Lors de l'édition 2009 d'Auto-Retro-Passion de Rouen, c'est Citroën qui a été mis à l'honneur en raison du 90è anniversaire de la marque. Et dès l'entrée le ton était donné : trois voitures exceptionnelles étaient exposées : une ZX Rallye Raid, une BX 4 TC et une troisième qui reste une surprise pour un prochain billet. Nous allons bien évidemment détailler pendant ces prochains mois les différents modèles exposés lors de cette très riche édition.
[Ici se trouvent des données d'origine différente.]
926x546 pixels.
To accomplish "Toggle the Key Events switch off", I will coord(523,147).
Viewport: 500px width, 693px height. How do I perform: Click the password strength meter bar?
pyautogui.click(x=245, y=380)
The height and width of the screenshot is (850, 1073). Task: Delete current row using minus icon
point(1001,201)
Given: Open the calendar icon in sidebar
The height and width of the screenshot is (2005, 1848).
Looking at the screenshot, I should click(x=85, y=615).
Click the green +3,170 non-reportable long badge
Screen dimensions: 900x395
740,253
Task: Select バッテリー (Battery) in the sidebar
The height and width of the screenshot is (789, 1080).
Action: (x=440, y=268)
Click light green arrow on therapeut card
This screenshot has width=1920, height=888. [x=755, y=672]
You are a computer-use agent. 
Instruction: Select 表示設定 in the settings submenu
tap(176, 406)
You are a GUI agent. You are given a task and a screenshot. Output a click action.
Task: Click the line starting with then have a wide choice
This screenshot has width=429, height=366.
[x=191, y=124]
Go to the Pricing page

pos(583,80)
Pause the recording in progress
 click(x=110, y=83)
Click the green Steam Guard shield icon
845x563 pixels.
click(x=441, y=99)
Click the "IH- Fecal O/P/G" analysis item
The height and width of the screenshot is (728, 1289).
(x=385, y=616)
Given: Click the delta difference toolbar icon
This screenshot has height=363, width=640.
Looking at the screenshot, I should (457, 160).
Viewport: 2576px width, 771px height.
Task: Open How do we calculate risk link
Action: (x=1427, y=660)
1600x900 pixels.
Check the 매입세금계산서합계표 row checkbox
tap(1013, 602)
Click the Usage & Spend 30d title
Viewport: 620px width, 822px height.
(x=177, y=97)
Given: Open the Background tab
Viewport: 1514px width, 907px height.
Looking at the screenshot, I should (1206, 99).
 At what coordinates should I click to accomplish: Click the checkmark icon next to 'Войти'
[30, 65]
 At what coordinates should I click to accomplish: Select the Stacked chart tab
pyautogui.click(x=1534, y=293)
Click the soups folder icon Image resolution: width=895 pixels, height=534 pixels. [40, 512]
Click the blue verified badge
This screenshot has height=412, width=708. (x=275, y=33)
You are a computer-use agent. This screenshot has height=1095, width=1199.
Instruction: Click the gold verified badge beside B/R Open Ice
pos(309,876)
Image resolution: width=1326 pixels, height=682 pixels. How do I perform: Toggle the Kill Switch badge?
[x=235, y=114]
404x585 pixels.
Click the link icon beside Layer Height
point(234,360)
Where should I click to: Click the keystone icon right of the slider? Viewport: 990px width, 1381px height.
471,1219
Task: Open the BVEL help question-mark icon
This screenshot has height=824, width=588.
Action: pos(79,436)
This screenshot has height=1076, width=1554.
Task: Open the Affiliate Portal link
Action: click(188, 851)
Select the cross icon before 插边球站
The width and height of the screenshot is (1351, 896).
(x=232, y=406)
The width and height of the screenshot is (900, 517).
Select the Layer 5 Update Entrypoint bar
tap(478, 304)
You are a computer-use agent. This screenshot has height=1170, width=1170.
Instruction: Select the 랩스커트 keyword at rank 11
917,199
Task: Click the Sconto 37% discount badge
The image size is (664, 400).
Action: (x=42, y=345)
La ZX Rallye Raid n'est pas une voiture nouvelle à proprement parler. Elle le fruit d'une stratégie du groupe PSA. Après avoir tout remporté avec la 205 Turbo 16, Peugeot a été contraint de trouver d'autres débouchés pour sa voiture suite à l'interdiction du Groupe B. C'est donc vers les rallyes-raid que Peugeot s'oriente. La 205 Turbo 16, modifiée pour les rallyes raid du type Paris-Dakar ou Rallye de l'Atlas, remporte toutes les courses où elle est inscrite. Deux ans plus tard, Peugeot ayant besoin de promouvoir la 405, c'est une 405 Turbo 16 qui la remplace au Paris-Dakar. Il ne s'agit ni plus ni moins que du même châssis habillé à la façon d'une 405. Peugeot inscrira deux 405 et deux 205 au "Dakar" en 1990, et les 4 voitures finiront aux trois premières places pour la quatrième participation et la quatrième victoire de Peugeot. Là encore, la 405 gagne tout, même la légendaire course de Pikes Peak, et inscrit même le record de la piste avec Ari Vatanen au volant en 1988. Jean Todt, patron de Peugeot-Sport à l'époque décide de mettre un terme à l'aventure rallye raid en 1990 et annonce le nouveau défi de Peugeot : gagner les 24 heures du Mans. Si l'objectif est bien atteint avec la 905 en 1992 et 1993, le formidable châssis reste orphelin.

Il est alors confié à Citroën et Guy Frequelin, pilote chevronné de rallye, forme l'équipe Citroën Sport. Il récupère le pilote légendaire Ari Vatanen et recrute Pierre Lartigue. Le châssis est toujours aussi adapté et habillé en Citroën ZX, il continue de rafler tous les trophées : Rallye des Pharaons en 1991, Rallye de Tunisie en 1992, Paris-Moscou-Pekin en 1992 avec Pierre Lartigue au volant. La ZX gagne également quatre fois le "Dakar" ce qui porte le châssis à huit victoires dans cette course. Avec la ZX, Citroën se procure en outre 5 titres de champion du monde des constructeurs en rallye raid. Sur 42 courses auxquelles elle participé, elle en a gagné 36 de 1990 à 1997. En 1998, une modification du règlement mettait un terme à la glorieuse carrière de la ZX Rallye-Raid et au fabuleux châssis créé pour la 205 Turbo 16 groupe B.